## WHAT THE EXERCISE ASKS
Among the entries below, which lines include the string "gear"? Show each one.
[[ PROVIDED DATA open ]]
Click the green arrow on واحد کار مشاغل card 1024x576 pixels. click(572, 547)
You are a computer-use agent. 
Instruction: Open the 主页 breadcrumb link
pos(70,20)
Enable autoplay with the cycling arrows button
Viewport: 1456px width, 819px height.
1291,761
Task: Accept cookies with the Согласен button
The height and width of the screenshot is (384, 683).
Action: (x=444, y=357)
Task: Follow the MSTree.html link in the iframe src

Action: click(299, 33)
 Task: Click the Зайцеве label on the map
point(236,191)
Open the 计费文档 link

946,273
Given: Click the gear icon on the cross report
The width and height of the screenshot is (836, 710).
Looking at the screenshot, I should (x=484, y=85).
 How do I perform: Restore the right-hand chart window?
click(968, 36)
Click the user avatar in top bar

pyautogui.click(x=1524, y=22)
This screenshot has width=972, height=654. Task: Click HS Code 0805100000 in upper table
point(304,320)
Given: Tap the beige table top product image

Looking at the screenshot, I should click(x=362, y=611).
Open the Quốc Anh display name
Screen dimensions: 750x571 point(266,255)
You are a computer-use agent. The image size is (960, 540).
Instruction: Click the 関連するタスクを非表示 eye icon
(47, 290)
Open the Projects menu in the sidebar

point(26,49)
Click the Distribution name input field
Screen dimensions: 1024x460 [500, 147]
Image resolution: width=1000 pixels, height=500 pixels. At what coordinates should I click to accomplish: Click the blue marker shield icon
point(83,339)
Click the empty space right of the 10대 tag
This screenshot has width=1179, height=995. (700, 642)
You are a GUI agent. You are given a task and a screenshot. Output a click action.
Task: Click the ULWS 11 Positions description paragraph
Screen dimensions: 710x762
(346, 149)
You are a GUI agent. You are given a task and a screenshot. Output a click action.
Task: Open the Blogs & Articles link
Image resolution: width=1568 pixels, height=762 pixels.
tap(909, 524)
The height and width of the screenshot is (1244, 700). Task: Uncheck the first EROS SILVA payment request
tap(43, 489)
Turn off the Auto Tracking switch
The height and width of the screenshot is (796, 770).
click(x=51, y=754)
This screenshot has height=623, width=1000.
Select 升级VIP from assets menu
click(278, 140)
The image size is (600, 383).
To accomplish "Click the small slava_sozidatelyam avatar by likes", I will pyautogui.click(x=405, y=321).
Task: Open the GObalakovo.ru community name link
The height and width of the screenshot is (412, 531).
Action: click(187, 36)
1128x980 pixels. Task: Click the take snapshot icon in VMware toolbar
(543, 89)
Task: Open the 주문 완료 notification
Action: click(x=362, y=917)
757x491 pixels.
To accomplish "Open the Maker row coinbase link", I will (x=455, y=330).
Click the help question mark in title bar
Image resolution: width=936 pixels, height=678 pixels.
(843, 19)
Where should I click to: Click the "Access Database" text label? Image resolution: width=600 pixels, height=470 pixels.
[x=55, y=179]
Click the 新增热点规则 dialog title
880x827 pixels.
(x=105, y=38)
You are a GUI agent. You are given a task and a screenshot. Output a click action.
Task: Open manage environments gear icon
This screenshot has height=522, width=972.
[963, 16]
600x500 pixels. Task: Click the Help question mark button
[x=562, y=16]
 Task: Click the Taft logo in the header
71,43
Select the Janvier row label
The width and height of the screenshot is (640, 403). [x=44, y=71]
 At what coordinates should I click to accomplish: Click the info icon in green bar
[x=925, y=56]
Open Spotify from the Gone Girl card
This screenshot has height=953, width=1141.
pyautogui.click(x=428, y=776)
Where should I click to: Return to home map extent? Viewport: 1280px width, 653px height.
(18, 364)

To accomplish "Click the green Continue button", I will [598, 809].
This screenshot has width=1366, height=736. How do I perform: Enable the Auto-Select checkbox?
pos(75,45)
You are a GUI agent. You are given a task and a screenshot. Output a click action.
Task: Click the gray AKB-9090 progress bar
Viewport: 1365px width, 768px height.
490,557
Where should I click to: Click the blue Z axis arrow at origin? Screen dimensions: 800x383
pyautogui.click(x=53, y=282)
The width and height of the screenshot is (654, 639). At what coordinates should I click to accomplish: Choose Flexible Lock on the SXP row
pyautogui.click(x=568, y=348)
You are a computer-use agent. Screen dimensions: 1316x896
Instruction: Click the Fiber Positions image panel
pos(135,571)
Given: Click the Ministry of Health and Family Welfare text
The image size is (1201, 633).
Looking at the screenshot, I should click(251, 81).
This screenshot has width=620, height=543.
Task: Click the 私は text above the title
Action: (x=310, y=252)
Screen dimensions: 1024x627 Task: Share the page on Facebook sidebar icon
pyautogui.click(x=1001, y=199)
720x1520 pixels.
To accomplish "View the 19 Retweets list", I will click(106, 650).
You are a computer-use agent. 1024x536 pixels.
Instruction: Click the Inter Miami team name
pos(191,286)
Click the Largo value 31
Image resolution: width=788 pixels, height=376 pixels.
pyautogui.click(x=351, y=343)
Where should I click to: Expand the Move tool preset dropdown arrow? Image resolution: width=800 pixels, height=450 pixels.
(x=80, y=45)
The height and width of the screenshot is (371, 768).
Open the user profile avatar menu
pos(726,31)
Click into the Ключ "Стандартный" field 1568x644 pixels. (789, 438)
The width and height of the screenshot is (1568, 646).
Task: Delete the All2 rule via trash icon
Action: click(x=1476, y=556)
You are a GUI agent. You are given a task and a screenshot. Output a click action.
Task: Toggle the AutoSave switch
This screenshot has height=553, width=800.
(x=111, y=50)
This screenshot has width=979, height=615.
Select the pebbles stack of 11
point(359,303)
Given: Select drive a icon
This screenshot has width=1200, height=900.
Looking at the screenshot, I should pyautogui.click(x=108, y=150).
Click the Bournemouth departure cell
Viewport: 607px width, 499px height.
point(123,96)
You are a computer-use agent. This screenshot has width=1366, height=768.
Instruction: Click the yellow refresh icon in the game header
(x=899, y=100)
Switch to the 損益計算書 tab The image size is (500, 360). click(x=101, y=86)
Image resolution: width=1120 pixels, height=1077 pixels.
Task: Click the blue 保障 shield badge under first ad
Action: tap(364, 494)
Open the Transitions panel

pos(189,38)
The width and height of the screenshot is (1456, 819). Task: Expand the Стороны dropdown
[[ PROVIDED DATA closed ]]
## ANSWER SPACE
Given: Click the gear icon on the cross report
Task: Open manage environments gear icon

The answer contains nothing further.